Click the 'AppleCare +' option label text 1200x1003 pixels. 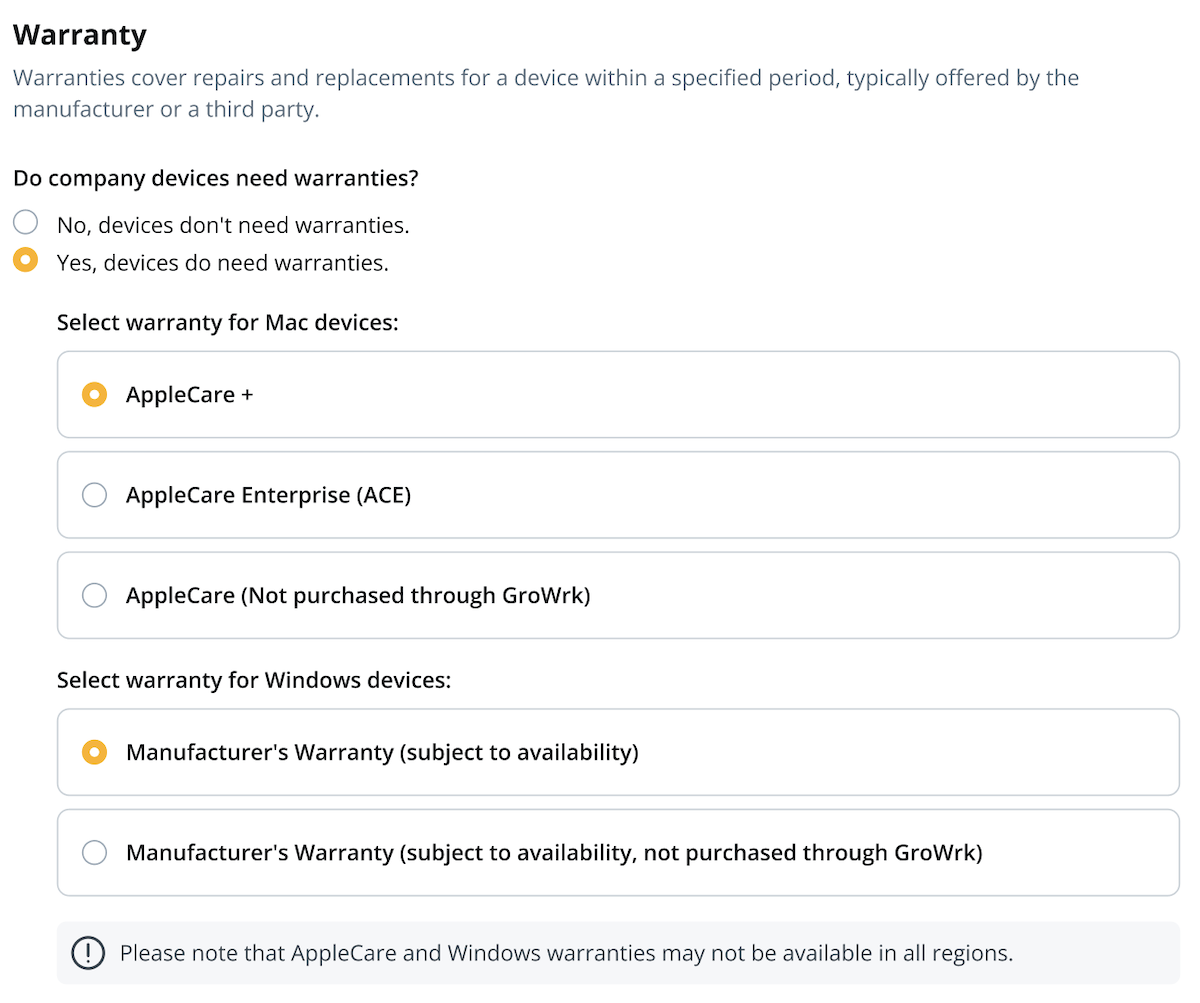(189, 395)
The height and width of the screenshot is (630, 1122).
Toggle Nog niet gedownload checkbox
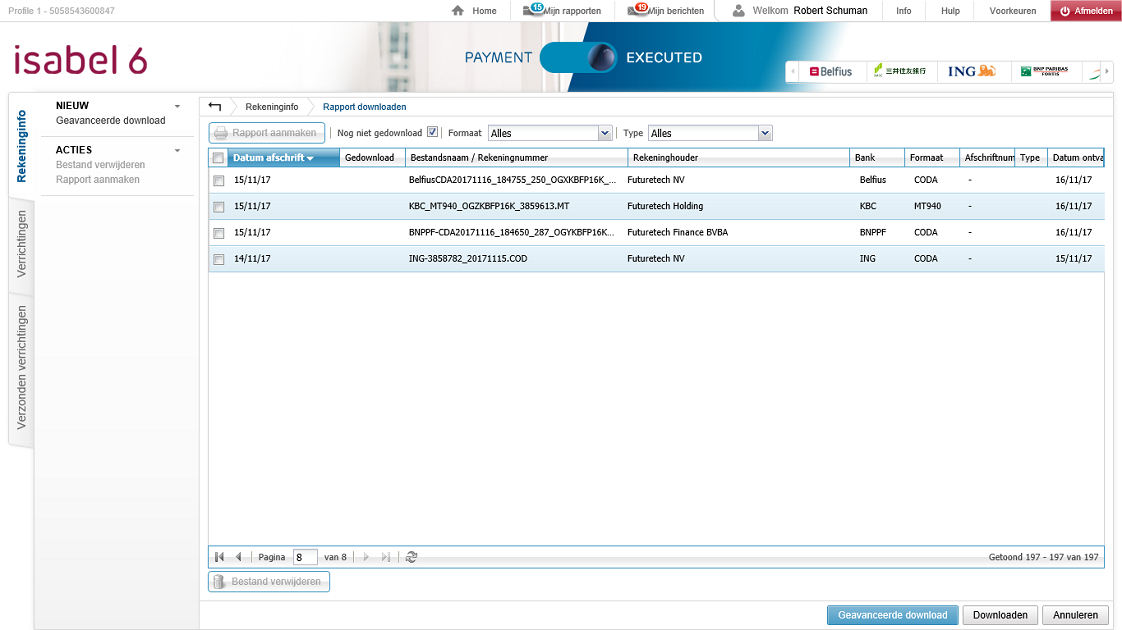(x=432, y=132)
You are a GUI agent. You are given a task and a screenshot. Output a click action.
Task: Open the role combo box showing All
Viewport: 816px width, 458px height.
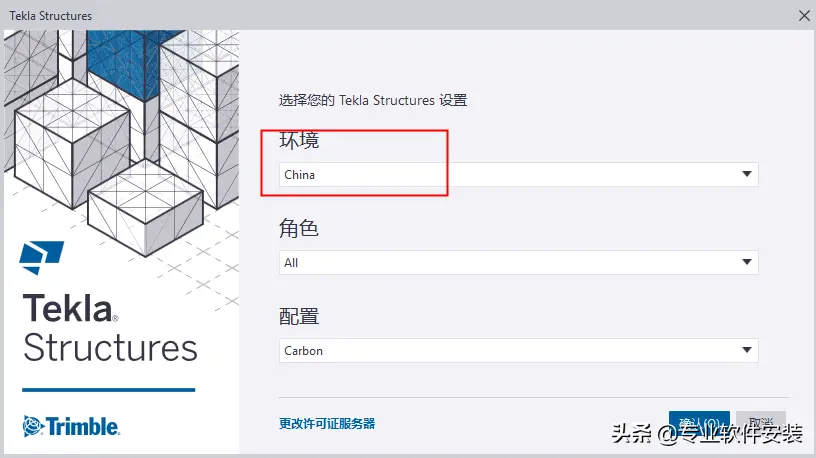(x=518, y=262)
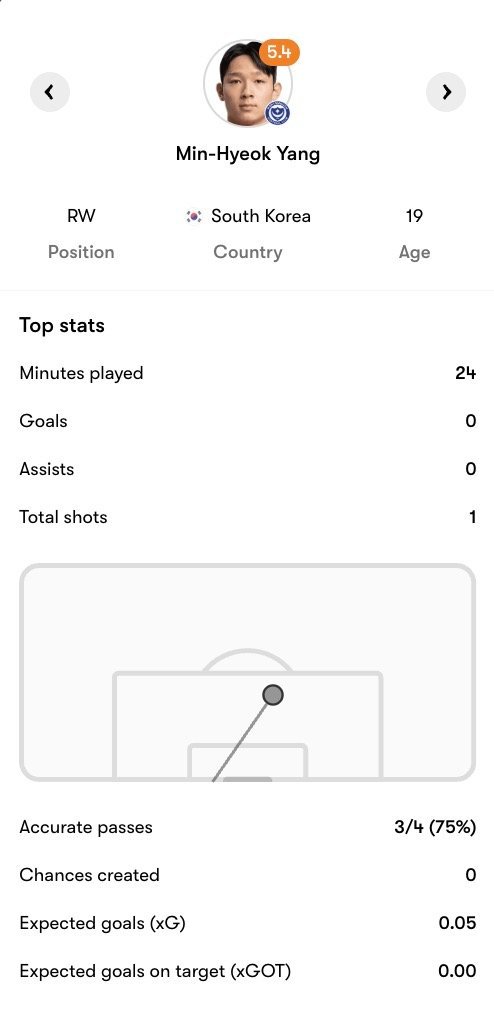This screenshot has height=1010, width=494.
Task: Click the Total shots row
Action: click(248, 517)
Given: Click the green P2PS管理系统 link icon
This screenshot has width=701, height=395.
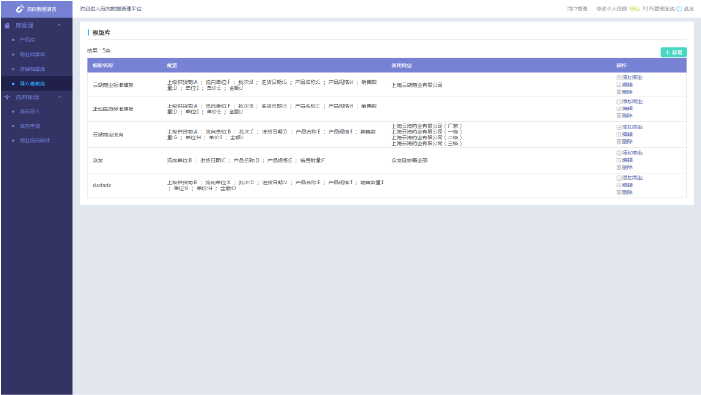Looking at the screenshot, I should pyautogui.click(x=634, y=8).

- _Job_
Copy out the lines of the listing without changes, starting at the line containing "Given: Click the green P2PS管理系统 link icon" and ending at the end of the listing, and leave out the pictures.

- _Reply to the exercise_
Given: Click the green P2PS管理系统 link icon
This screenshot has width=701, height=395.
Looking at the screenshot, I should pyautogui.click(x=634, y=8).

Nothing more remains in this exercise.